The View from Space
NASA's Evolving Struggle to Understand Our Home Planet
Richard Leshner and Thor Hogan
In 1990, NASA began developing Mission to Planet Earth (MTPE), an initiative aimed at using satellites to study the planet’s environment from space. With the Earth Observing System (EOS) as its technological cornerstone, MTPE’s main goal was to better understand fundamental processes such as climate change. The View from Space tells the remarkable story of this unprecedented convergence of science, technology, and policy in one of the most significant “Big Science” programs in human history.
Richard B. Leshner and Thor Hogan offer an engrossing behind-the-scenes look at how and why NASA managed to make an aggressive earth science research program part of the national agenda—an accomplishment made possible by the pragmatic and assertive efforts of the earth science community. This is the first book to focus on describing and analyzing the historical evolution of the MPTE/EOS initiative from its formative years in the 1980s to its political and technical struggles in the 1990s to its scientific successes in the 2000s. Though detailed in its coverage of science and technology, The View from Space is primarily concerned with questions of policy—specifically, how MTPE/EOS came to be, how it developed, and how its proponents navigated the fraught politics of the time. Compelling in its own right, this in-depth history of the initiative is also a valuable object lesson in how political, technical, and scientific infighting can shape a project of such national and global consequence—particularly in the age of climate change.

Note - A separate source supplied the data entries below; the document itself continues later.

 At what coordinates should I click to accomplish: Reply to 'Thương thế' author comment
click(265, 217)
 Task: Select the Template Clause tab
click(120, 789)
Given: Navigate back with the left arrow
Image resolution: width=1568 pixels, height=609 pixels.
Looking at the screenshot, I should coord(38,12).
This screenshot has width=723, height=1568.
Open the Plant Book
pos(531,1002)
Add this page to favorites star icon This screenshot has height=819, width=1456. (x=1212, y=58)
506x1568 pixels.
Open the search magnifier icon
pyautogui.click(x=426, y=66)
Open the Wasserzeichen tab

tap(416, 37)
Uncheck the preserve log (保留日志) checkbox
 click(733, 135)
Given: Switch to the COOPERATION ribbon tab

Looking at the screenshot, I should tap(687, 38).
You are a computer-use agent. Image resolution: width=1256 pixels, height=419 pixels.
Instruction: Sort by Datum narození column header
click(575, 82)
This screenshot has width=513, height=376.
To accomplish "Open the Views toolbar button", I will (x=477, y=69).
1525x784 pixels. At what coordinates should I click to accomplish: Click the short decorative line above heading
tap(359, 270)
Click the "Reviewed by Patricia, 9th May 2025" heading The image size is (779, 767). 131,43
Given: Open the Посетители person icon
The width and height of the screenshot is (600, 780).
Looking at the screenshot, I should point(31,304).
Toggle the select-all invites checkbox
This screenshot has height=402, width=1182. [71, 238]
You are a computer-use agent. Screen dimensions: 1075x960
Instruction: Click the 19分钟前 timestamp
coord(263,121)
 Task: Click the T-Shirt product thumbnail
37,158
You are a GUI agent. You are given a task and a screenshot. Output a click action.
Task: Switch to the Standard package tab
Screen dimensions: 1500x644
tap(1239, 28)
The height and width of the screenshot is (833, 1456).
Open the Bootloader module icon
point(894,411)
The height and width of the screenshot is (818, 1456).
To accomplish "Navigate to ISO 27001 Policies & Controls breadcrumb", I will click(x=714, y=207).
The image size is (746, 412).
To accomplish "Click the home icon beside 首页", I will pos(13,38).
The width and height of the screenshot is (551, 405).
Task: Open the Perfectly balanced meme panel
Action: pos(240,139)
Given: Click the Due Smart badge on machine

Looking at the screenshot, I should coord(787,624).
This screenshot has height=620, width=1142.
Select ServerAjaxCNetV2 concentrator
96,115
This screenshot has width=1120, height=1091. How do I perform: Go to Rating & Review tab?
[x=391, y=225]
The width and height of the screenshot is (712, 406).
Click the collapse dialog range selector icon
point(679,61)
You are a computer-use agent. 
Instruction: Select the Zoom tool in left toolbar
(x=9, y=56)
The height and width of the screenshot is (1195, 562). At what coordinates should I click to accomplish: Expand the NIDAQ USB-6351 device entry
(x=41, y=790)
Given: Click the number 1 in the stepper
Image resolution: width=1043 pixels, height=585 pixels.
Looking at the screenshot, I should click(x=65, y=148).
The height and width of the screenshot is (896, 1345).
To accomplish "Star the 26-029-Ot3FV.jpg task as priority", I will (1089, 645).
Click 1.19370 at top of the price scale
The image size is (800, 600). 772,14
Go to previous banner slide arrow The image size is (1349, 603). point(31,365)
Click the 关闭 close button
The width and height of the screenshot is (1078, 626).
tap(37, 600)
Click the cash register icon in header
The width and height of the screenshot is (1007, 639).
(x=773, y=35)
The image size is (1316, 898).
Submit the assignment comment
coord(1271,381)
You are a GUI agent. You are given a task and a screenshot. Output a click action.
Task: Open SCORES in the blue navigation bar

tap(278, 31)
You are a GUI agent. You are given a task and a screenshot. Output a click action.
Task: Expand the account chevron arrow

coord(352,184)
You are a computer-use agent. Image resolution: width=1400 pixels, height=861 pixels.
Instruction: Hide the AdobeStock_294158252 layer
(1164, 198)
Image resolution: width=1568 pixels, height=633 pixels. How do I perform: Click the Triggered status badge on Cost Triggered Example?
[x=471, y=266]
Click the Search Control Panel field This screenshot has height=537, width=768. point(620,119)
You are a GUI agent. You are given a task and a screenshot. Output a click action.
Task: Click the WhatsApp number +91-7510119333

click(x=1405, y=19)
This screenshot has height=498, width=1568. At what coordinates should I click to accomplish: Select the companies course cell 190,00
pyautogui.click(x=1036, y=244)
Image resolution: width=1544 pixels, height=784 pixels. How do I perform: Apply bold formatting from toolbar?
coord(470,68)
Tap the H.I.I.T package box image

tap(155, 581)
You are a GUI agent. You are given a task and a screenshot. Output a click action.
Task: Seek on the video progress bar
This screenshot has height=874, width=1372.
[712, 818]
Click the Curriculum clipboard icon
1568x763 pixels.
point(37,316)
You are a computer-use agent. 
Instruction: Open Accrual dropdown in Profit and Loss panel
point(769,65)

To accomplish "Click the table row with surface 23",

“The View from Space illustrates how [the Earth Observing System] came into being, and how it overcame numerous policy challenges. The authors tie that into academic models of policy development and bureaucracies, but even if you’re not interested in those academic approaches, the book is still a fascinating history of now NASAs modern-day Earth science program emerged decades ago. It doesnt get the attention of launching astronauts or landing Mars rovers, but it may be just as important, if not more so.”
—Jeff Foust, The Space Review
“For anyone interested in how America’s civilian space agency became a critical force in advancing earth science, including climate change research, The View from Space is essential reading. The authors provide a comprehensive policy history of the evolution of NASA’s Earth Observing System and the politics that made it possible.”
—W. Henry Lambright, Maxwell School of Citizenship and Public Affairs, Syracuse University
“As humanity grapples with its epochal impacts on the planetary environment, a network of NASA satellites beams down data about the wide-ranging effects of global climate change. This Earth Observing System (EOS), first envisioned in the 1980s, provides the critical view from space that Richard Leshner and Thor Hogan cover in this important study. Their detailed analysis of the policymaking process that culminated in NASA’s multibillion dollar EOS also provides a revealing view from Earth of the institutional players who worked hard on the ground—and will have to continue to do so—to ensure the United States invests in essential space-based environmental research.”
—James Spiller, author of Frontiers for the American Century: Outer Space, Antarctica, and Cold War Nationalism
“While most books on space exploration focus on NASA’s adventures on the moon, to Mars, and throughout deep space, Leshner and Hogan turn their tale back around toward Earth. They do this by bringing readers along on a historical investigation of Mission to Planet Earth, NASA’s most comprehensive attempt to deploy space technology and science to study and understand our own global environment. The View from Space is thus a must-read for scientists, policymakers, politicians, and anyone from the general public who is concerned with our current climate crisis.”